▸ Task directions:
Please set down only the lines from the one containing "Erotické Povídky (111, 2565)" through the end of the entries below, exactly, minus any pictures.

▸ Records supplied:
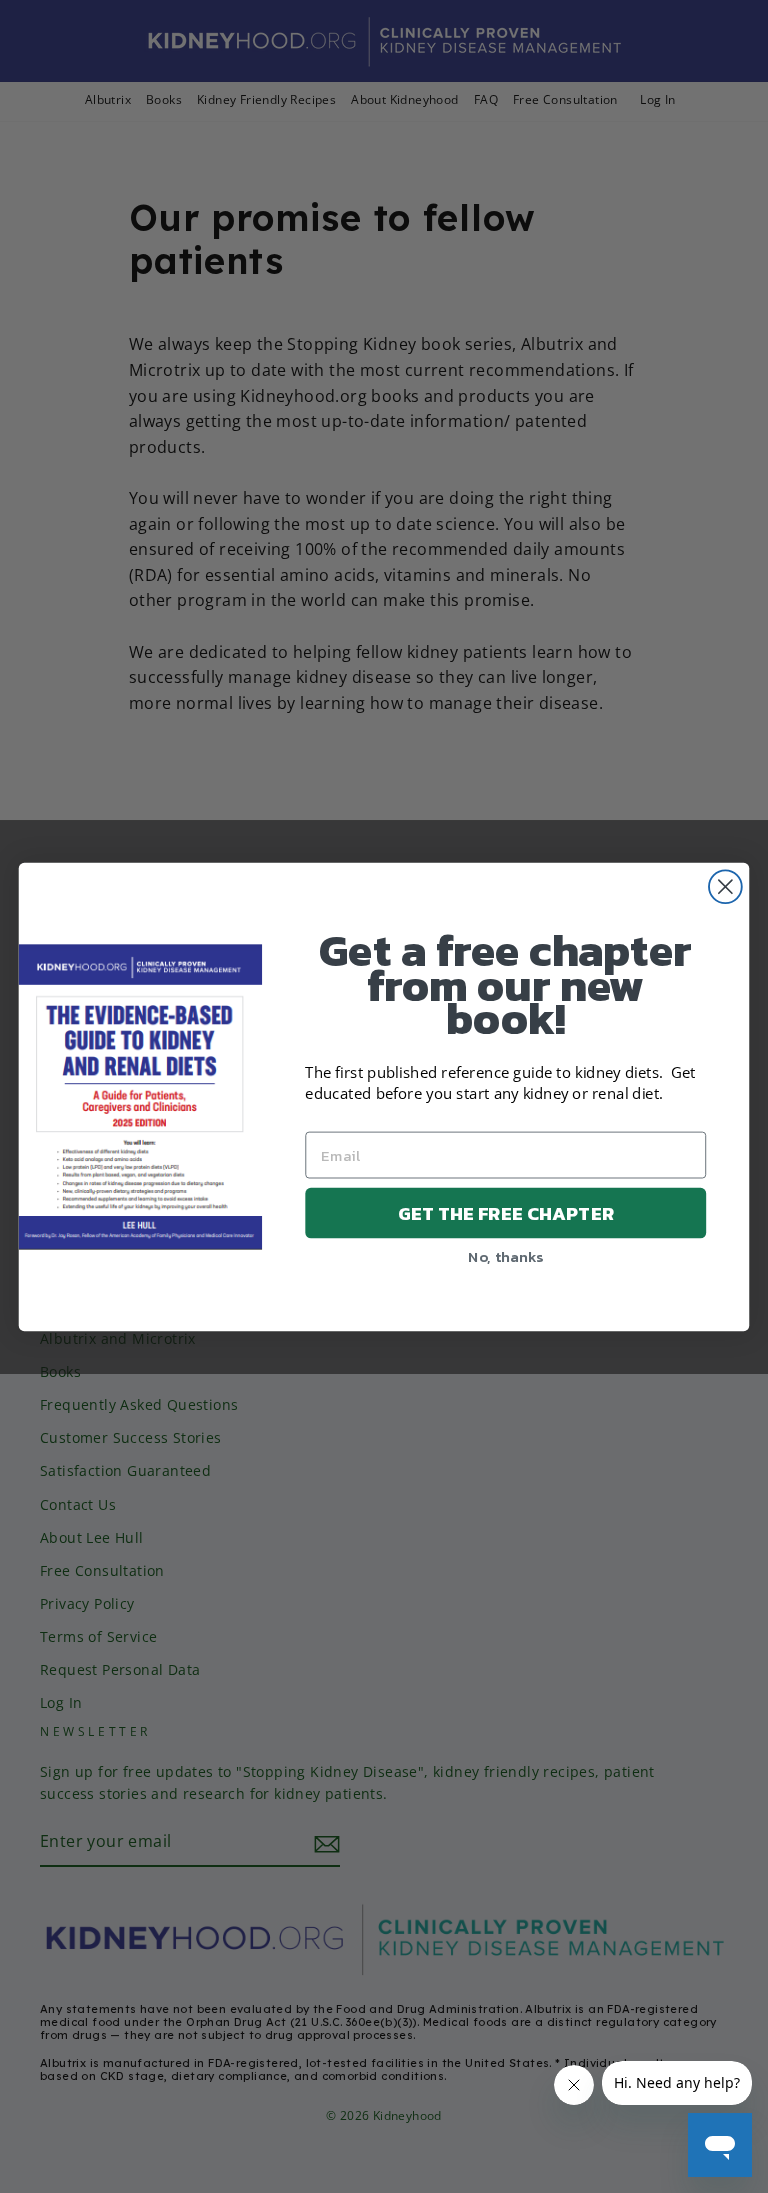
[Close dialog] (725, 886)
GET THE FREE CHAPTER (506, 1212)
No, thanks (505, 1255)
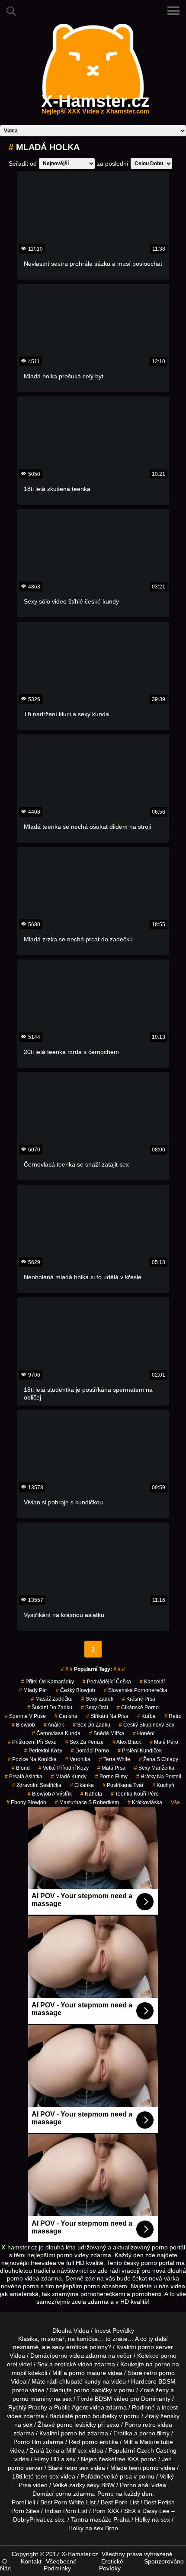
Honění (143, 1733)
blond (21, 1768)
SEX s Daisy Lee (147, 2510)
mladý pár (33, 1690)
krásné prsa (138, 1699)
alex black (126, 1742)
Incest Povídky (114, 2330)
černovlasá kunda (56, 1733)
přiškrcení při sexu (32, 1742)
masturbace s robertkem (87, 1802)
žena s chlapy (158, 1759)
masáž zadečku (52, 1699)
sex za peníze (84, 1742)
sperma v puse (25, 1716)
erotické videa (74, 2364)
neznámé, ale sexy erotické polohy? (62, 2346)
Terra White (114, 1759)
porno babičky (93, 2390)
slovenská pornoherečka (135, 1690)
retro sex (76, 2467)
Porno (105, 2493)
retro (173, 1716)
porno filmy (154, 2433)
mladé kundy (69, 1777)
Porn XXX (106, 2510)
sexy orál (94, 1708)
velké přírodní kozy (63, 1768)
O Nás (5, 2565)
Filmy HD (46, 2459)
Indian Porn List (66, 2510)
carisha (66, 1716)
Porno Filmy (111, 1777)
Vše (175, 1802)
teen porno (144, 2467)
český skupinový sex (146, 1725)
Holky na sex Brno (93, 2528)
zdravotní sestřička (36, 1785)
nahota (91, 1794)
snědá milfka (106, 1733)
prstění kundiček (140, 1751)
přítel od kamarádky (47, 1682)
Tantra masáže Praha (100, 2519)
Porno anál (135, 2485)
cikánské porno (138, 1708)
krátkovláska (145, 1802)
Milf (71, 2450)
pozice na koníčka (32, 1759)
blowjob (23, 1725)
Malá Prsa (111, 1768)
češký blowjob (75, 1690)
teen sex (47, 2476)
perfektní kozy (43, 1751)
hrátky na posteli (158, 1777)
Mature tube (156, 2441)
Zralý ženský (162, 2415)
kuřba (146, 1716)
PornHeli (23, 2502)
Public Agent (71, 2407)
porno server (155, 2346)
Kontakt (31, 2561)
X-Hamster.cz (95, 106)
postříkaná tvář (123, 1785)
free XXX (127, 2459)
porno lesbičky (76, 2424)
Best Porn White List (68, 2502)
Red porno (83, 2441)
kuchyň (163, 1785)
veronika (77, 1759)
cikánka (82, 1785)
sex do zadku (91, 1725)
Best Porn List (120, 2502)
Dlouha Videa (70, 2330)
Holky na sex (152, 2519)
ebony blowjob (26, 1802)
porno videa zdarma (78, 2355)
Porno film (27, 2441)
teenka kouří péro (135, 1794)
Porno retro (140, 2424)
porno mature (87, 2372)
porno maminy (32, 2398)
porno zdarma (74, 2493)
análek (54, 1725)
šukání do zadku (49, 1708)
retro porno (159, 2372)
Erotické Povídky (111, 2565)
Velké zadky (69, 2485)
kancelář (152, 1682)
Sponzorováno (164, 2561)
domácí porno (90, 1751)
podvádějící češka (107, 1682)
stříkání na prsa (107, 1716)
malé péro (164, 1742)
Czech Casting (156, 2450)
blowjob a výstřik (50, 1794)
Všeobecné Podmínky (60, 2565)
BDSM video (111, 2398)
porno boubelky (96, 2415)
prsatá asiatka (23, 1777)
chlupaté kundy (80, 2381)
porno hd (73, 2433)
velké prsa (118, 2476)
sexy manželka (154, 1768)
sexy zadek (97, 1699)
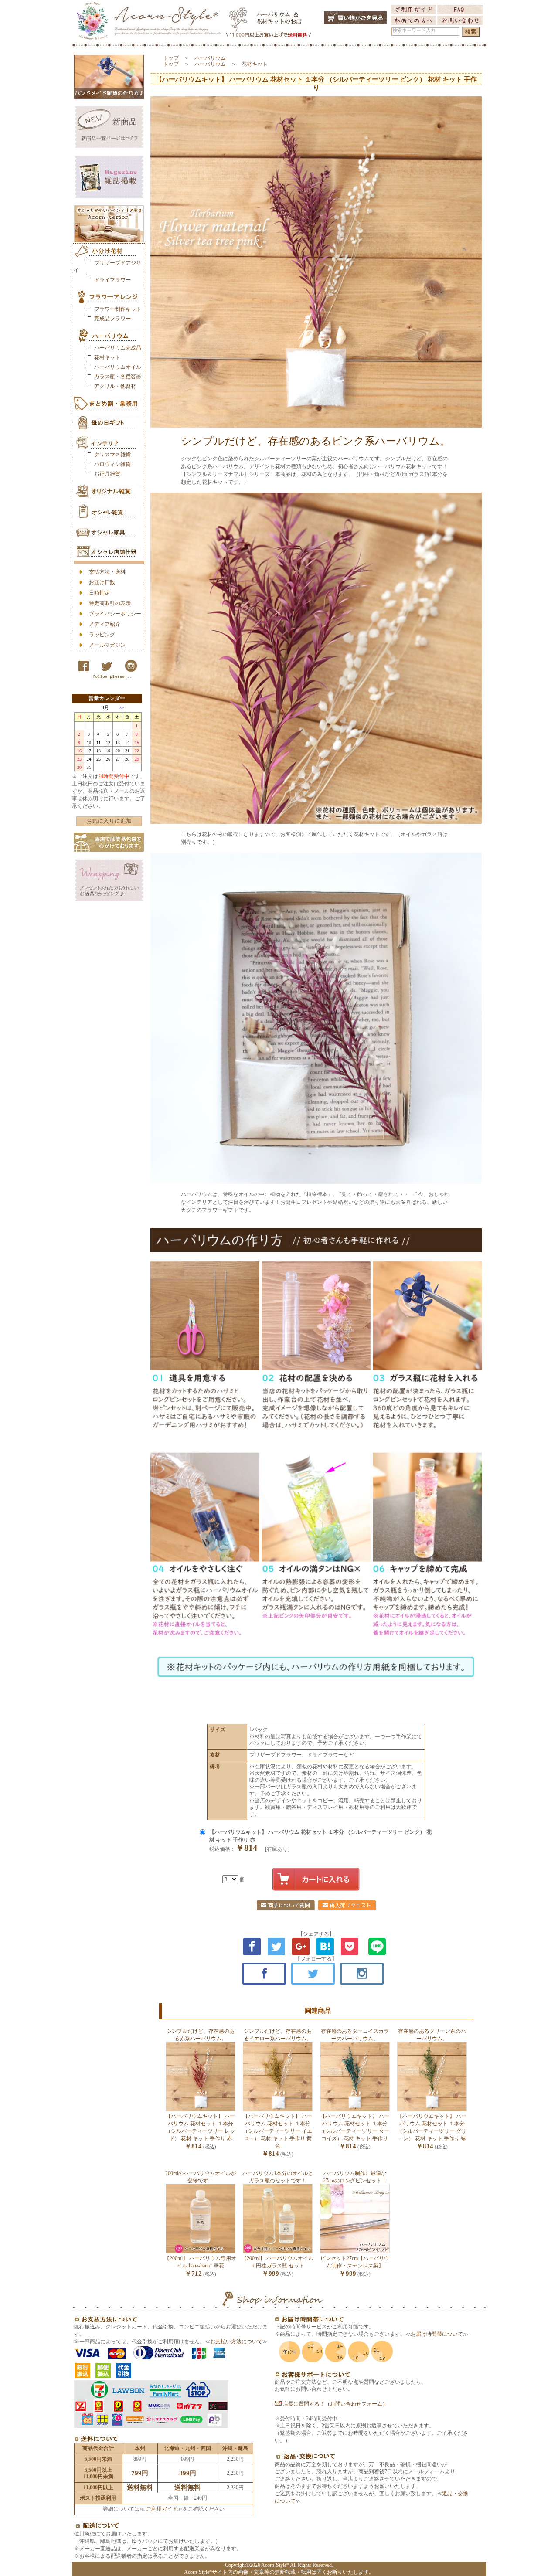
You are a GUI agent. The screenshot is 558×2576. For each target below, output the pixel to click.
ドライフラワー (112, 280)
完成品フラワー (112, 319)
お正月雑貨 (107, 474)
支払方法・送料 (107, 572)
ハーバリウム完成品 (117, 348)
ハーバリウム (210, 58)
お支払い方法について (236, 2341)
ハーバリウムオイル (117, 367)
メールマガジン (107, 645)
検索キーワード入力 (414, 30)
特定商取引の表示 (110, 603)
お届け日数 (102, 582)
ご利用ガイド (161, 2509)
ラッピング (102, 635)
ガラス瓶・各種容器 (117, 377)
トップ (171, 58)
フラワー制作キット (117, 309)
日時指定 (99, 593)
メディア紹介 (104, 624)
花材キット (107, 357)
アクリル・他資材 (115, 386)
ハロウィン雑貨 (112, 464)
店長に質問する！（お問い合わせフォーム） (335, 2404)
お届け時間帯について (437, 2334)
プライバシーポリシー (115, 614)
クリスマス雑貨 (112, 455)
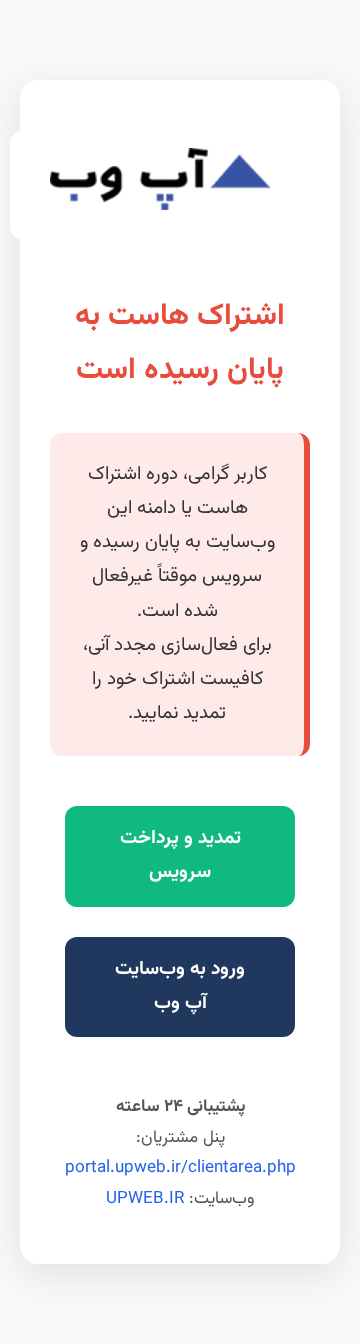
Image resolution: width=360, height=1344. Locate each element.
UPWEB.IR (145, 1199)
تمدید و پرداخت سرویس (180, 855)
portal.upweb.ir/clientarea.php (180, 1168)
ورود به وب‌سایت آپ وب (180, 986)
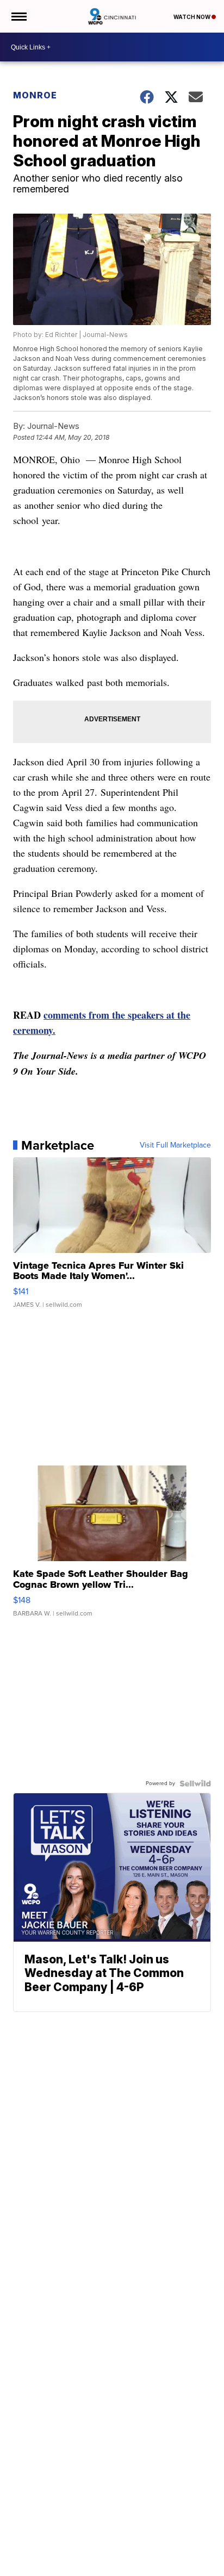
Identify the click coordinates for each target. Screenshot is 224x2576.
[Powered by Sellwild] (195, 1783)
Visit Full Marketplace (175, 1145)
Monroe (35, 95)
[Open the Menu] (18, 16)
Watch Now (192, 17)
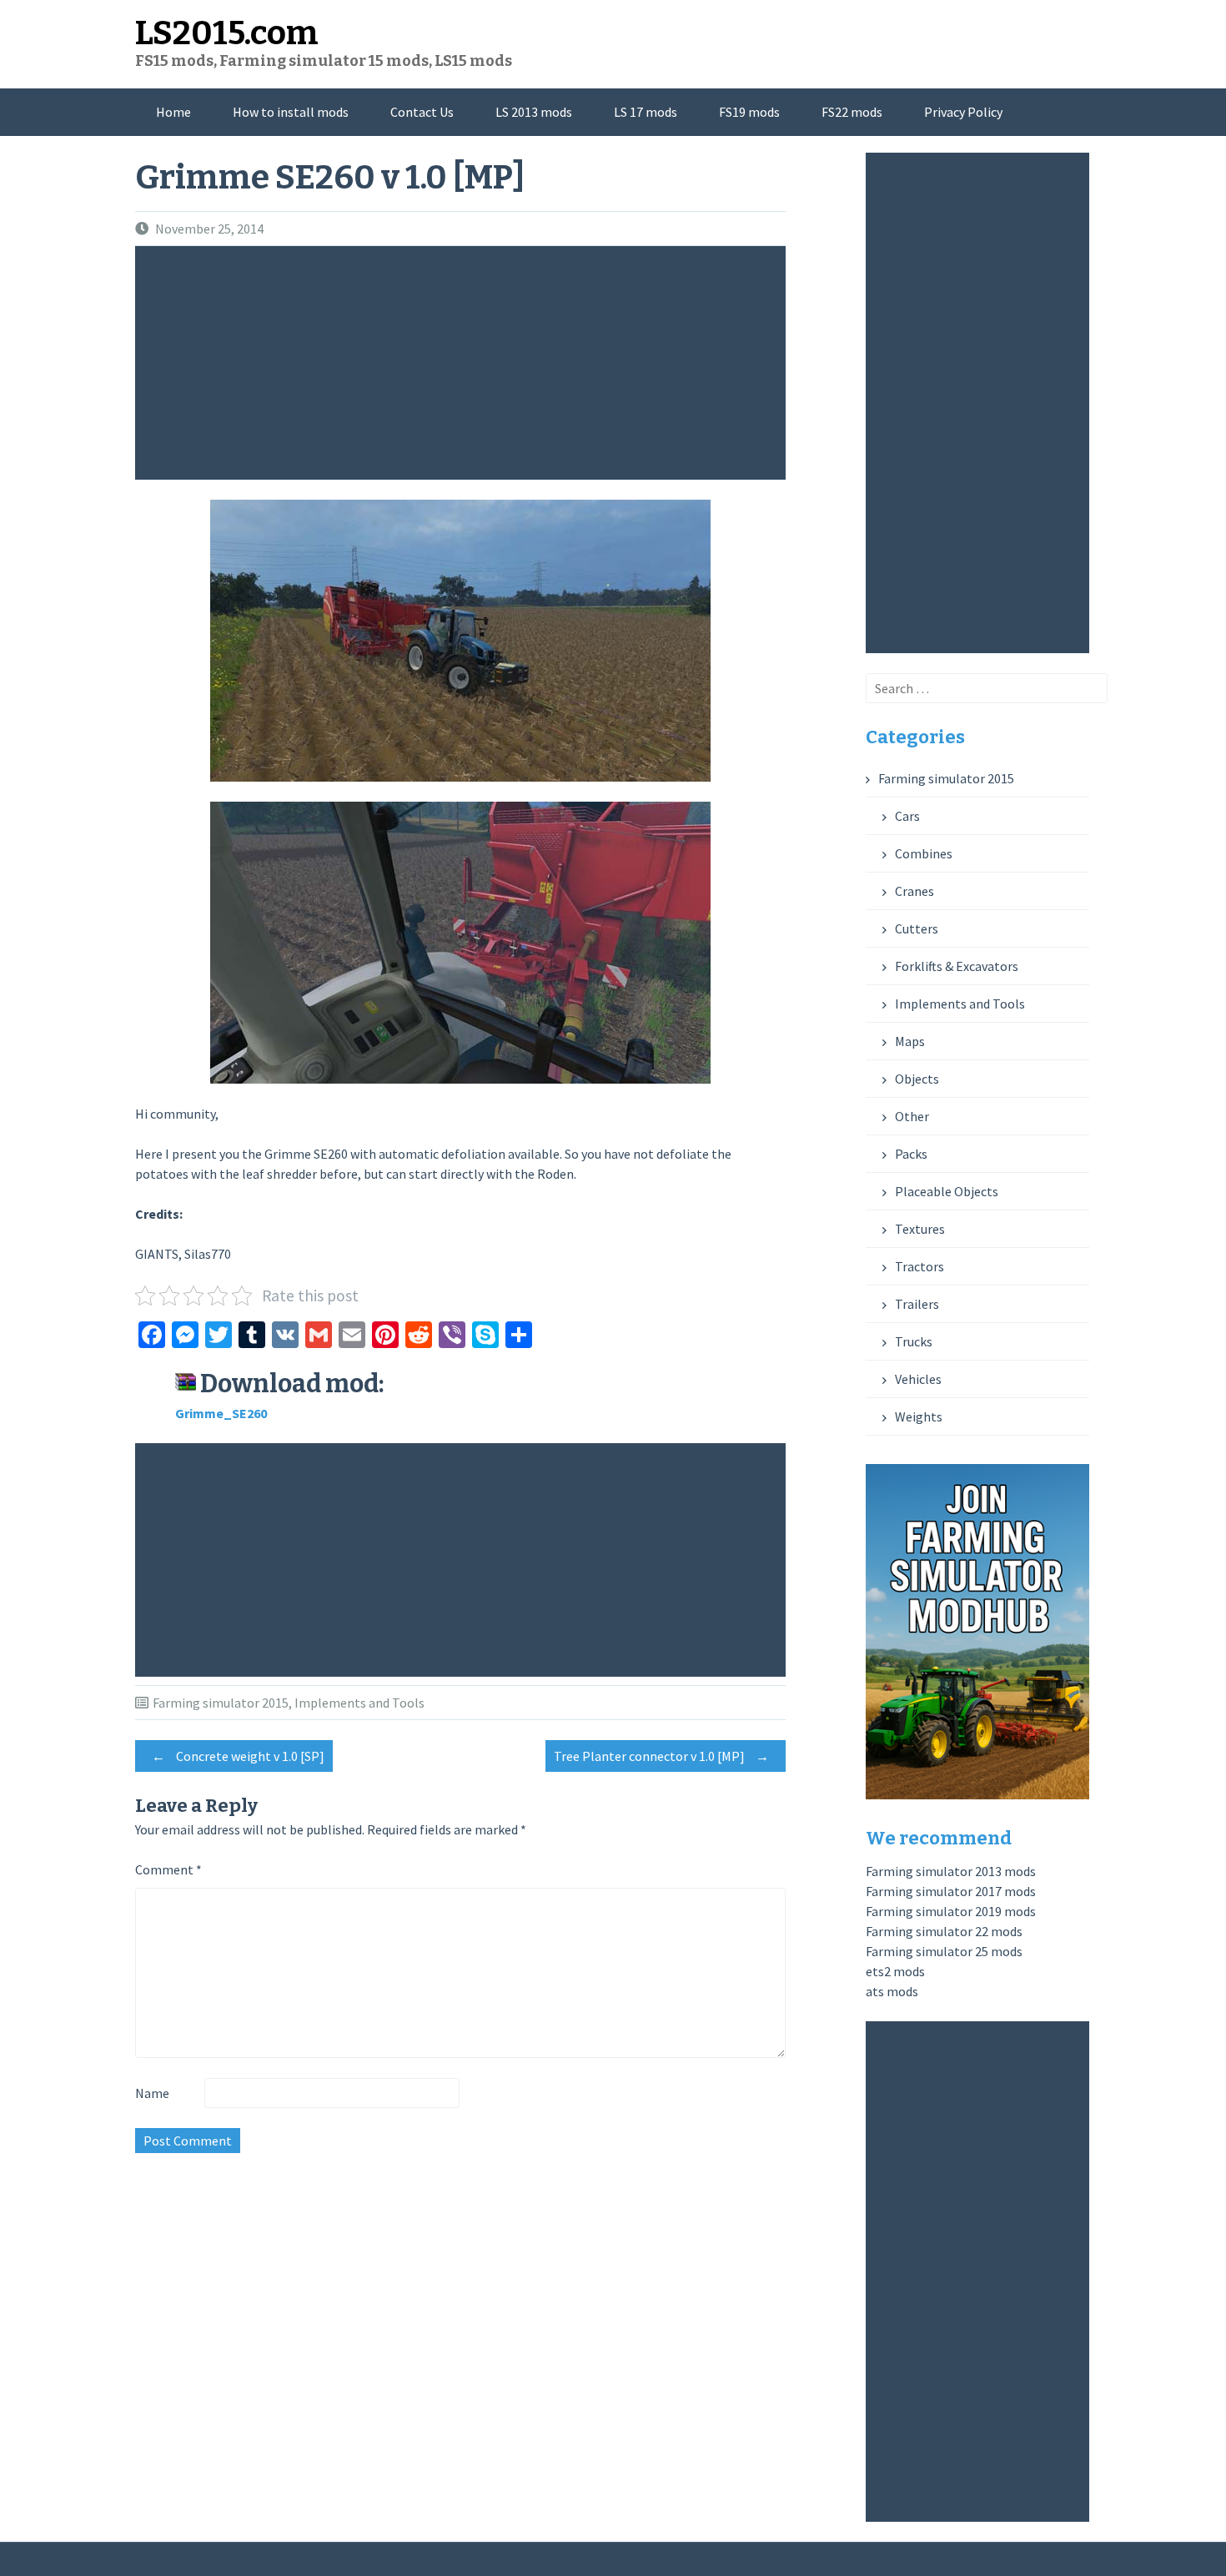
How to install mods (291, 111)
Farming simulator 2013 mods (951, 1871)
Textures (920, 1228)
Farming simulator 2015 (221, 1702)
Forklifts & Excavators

▸ Solution to this task:
Erotické Povídky (111, 2565)
Velké zadky (69, 2485)
kancelář (152, 1682)
Sponzorováno (164, 2561)
domácí porno (90, 1751)
podvádějící češka (107, 1682)
stříkání na prsa (107, 1716)
malé péro (164, 1742)
Czech Casting (156, 2450)
blowjob a výstřik (50, 1794)
Všeobecné Podmínky (60, 2565)
BDSM video (111, 2398)
porno boubelky (96, 2415)
prsatá asiatka (23, 1777)
chlupaté kundy (80, 2381)
porno hd (73, 2433)
velké prsa (118, 2476)
sexy manželka (154, 1768)
sexy zadek (97, 1699)
You are a GUI agent. The screenshot is 558×2576. For each target below, output the pixel to click.
ドライフラワー (112, 280)
完成品フラワー (112, 319)
お正月雑貨 (107, 474)
支払方法・送料 (107, 572)
ハーバリウム完成品 (117, 348)
ハーバリウム (210, 58)
お支払い方法について (236, 2341)
ハーバリウムオイル (117, 367)
メールマガジン (107, 645)
検索キーワード入力 (414, 30)
特定商取引の表示 (110, 603)
お届け日数 (102, 582)
ご利用ガイド (161, 2509)
ラッピング (102, 635)
ガラス瓶・各種容器 (117, 377)
トップ (171, 58)
フラワー制作キット (117, 309)
日時指定 (99, 593)
メディア紹介 (104, 624)
花材キット (107, 357)
アクリル・他資材 (115, 386)
ハロウィン雑貨 (112, 464)
店長に質問する！（お問い合わせフォーム） (335, 2404)
お届け時間帯について (437, 2334)
プライバシーポリシー (115, 614)
クリスマス雑貨 (112, 455)
Image resolution: width=360, height=1344. Locate each element.
UPWEB.IR (145, 1199)
تمدید و پرداخت سرویس (180, 855)
portal.upweb.ir/clientarea.php (180, 1168)
ورود به وب‌سایت آپ وب (180, 986)
Identify the click coordinates for each target. Screenshot is 224x2576.
[Powered by Sellwild] (195, 1783)
Visit Full Marketplace (175, 1145)
Monroe (35, 95)
[Open the Menu] (18, 16)
Watch Now (192, 17)
How to install mods (291, 111)
Farming simulator 2013 mods (951, 1871)
Textures (920, 1228)
Farming simulator 2015 (221, 1702)
Forklifts & Excavators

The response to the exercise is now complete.